Chervil, a delicate herb used in French cooking, carries a faint tarragon-like undernote beneath its dominant parsley fragrance. Some describe chervil as smelling like a subtle blend of tarragon and parsley with a slight suggestion of pear. Anise hyssop smells sweeter than tarragon, with a floral, basil-like quality layered over the licorice. If you’ve ever crushed a leaf of anise hyssop and thought it smelled like tarragon, you’re not wrong, but tarragon has a fuller, warmer herbaceous depth that anise hyssop lacks.
Mexican tarragon (actually a type of marigold, not true tarragon) gets close to mimicking the scent but misses some of that warm, complex herbaceous quality. It leans more heavily on the straight anise note without the hay-like undertone that gives French tarragon its distinctive character.
Fresh vs. Dried Tarragon
Fresh tarragon delivers the most complex, vibrant aroma. When you rub a fresh leaf between your fingers, you get the full layered experience: the anise up front, the green grassiness underneath, and a slightly sweet, almost vanilla-adjacent warmth that lingers. The scent is surprisingly strong for such a delicate-looking leaf.

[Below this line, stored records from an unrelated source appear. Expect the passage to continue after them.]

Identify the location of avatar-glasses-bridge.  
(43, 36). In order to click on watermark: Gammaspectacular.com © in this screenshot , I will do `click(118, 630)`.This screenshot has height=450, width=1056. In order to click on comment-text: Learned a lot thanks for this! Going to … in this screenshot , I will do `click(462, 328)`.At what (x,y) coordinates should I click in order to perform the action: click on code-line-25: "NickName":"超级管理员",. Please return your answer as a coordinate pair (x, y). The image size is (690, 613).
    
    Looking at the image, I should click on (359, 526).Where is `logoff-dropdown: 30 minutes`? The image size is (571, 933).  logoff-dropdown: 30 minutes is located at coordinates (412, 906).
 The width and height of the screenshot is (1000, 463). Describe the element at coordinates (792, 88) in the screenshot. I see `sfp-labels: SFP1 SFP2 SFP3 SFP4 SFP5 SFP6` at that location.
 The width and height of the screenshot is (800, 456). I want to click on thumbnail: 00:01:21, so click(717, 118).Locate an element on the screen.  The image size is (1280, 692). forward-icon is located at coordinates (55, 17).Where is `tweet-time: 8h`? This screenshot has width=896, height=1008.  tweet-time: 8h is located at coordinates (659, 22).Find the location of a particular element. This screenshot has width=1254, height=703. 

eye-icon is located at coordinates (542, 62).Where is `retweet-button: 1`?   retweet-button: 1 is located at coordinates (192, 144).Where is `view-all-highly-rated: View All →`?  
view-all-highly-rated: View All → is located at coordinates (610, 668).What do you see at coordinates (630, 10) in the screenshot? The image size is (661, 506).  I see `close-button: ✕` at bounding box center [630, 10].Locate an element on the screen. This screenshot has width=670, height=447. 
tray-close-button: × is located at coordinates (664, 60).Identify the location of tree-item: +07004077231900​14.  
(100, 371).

Dried tarragon smells different. The grassy freshness fades during drying, and what remains is a more concentrated, slightly muted version of the anise note. It still smells recognizably like tarragon, but flatter, without the bright green complexity. This is why most cooks prefer fresh tarragon for dishes where the herb’s aroma is front and center, like béarnaise sauce or a simple chicken salad. The standard substitution ratio (one teaspoon dried for every tablespoon of fresh) reflects the fact that the flavor concentrates as it dries, even as the aromatic range narrows.
What Affects the Scent
Not all tarragon smells the same. French tarragon, the variety used in cooking, has the strongest and most complex aroma. Russian tarragon, a closely related plant that’s easier to grow, has a much weaker scent with less of that signature anise quality. If you’ve ever grown tarragon from seed and been disappointed by the bland smell, you likely had Russian tarragon. French tarragon is almost always propagated from cuttings because it rarely produces viable seeds.
Heat changes the aroma quickly. Cooking tarragon for more than a few minutes drives off the lighter, grassier volatile compounds and dulls the anise note. That’s why recipes typically call for adding tarragon at the end of cooking or using it raw in dressings and cold sauces. The herb pairs naturally with other soft, green-smelling herbs like chives, dill, parsley, and basil, all of which complement rather than compete with its aromatic profile.
Growing conditions also play a role. Tarragon cultivated in warmer, sunnier climates tends to produce more essential oil, which translates to a stronger scent. The time of harvest matters too: leaves picked just before the plant flowers carry the highest concentration of aromatic compounds.